The White House's readout of the Tuesday call between US President Joe Biden and Egyptian President Abdel Fattah el-Sisi said the two leaders plan to "remain in close coordination directly and through their teams over the coming hours" toward a Gaza ceasefire, suggesting that an announcement may indeed be imminent. 

A Hamas official said on Tuesday that the group had not yet issued a formal response to the ceasefire deal because Israel has not supplied the maps showing precisely where its troops will withdraw from in Gaza, the Reuters news agency reported. 

Israeli news site Ynet reported on Tuesday that Israeli Prime Minister Benjamin Netanyahu told families of the Gaza captives that the incoming administration of US President-elect Donald Trump "will change the rules, and every violation will be met with a harsh response". 

Speaking at The Atlantic Council in Washington in his final days as the US top diplomat, Secretary of State Antony Blinken said Washington envisioned a reformed Palestinian Authority leading Gaza and inviting international partners to help establish and run an interim administration for the enclave.

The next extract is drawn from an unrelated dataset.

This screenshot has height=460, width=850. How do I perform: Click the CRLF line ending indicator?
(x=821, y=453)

A security force would be formed from forces from partner nations and vetted Palestinian personnel, Blinken said during his speech, which was interrupted by a protester who accused him of supporting genocide by Israel against Palestinians in Gaza, which Israel denies.

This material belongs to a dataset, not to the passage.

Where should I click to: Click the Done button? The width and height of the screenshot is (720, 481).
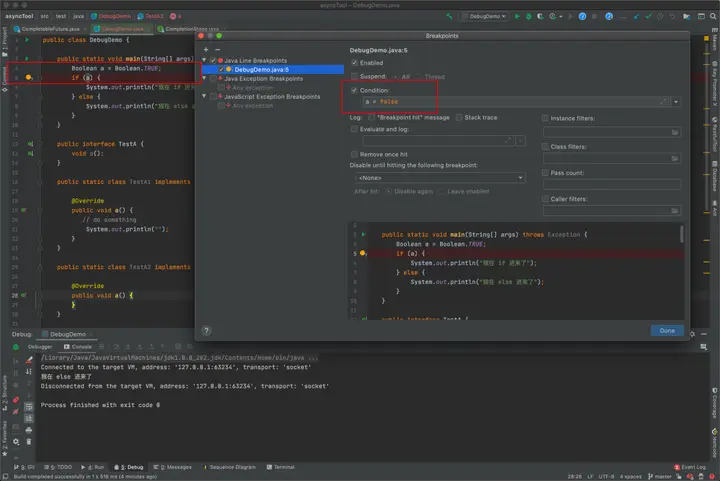pyautogui.click(x=666, y=330)
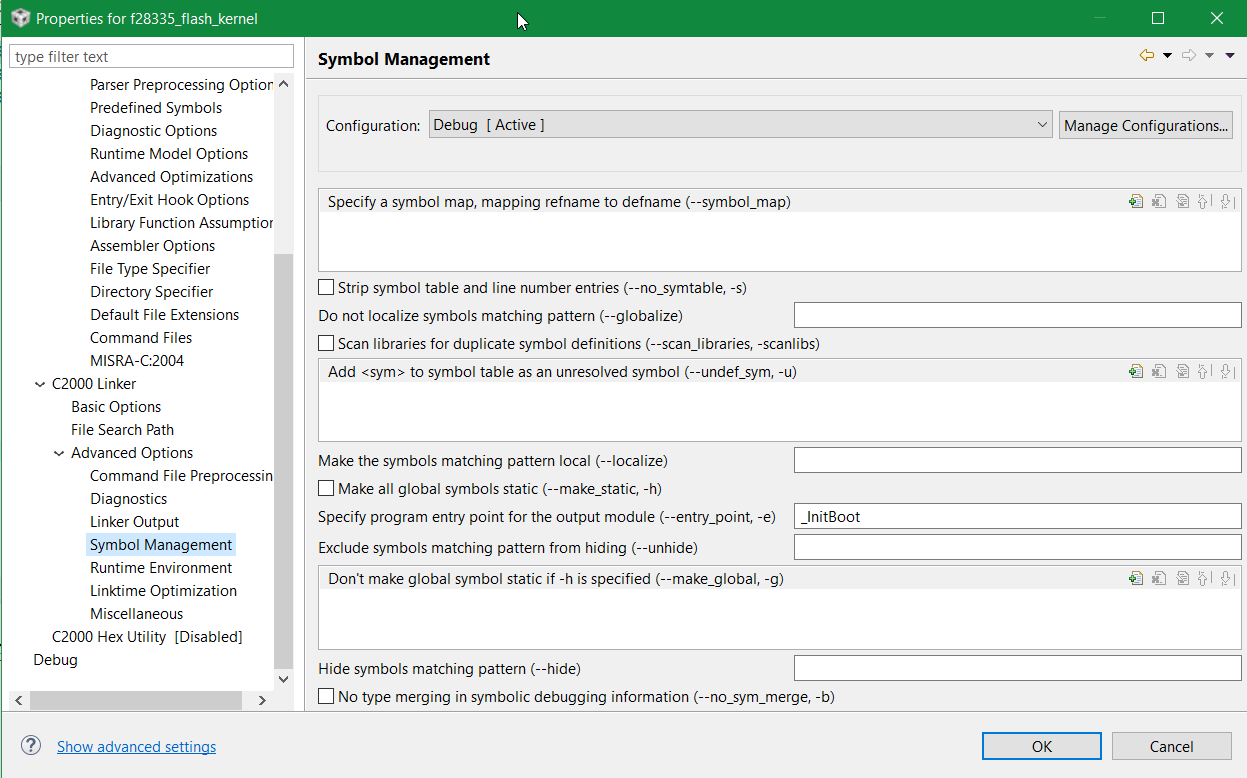The image size is (1247, 778).
Task: Check Make all global symbols static
Action: (326, 489)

US Senator Peter Welch shared a letter on X on Tuesday, signed by eight other Democratic lawmakers from both chambers of Congress, demanding answers from the Biden administration on Israel's killing of Turkish-American activist Ayşenur Ezgi Eygi last year. "Detailed statements of international, Israeli, and Palestinian eyewitnesses, as well as a Washington Post inquiry that included interviewing 13 eyewitnesses and reviewing more than 50 videos and photographs, describe a significantly different sequence of events" than the Israelis, the letter said.

- The International Criminal Court (ICC) chief prosecutor Karim Khan has called on judges to reject Israeli objections to arrest warrants issued to Israeli Prime Minister Benjamin Netanyahu and former Defence Minister Yoav Gallant over war crimes committed in Gaza. Khan submitted his formal response to an appeal by Israel over the Hague-based court's jurisdiction after judges issued arrest warrants for Netanyahu and Gallant.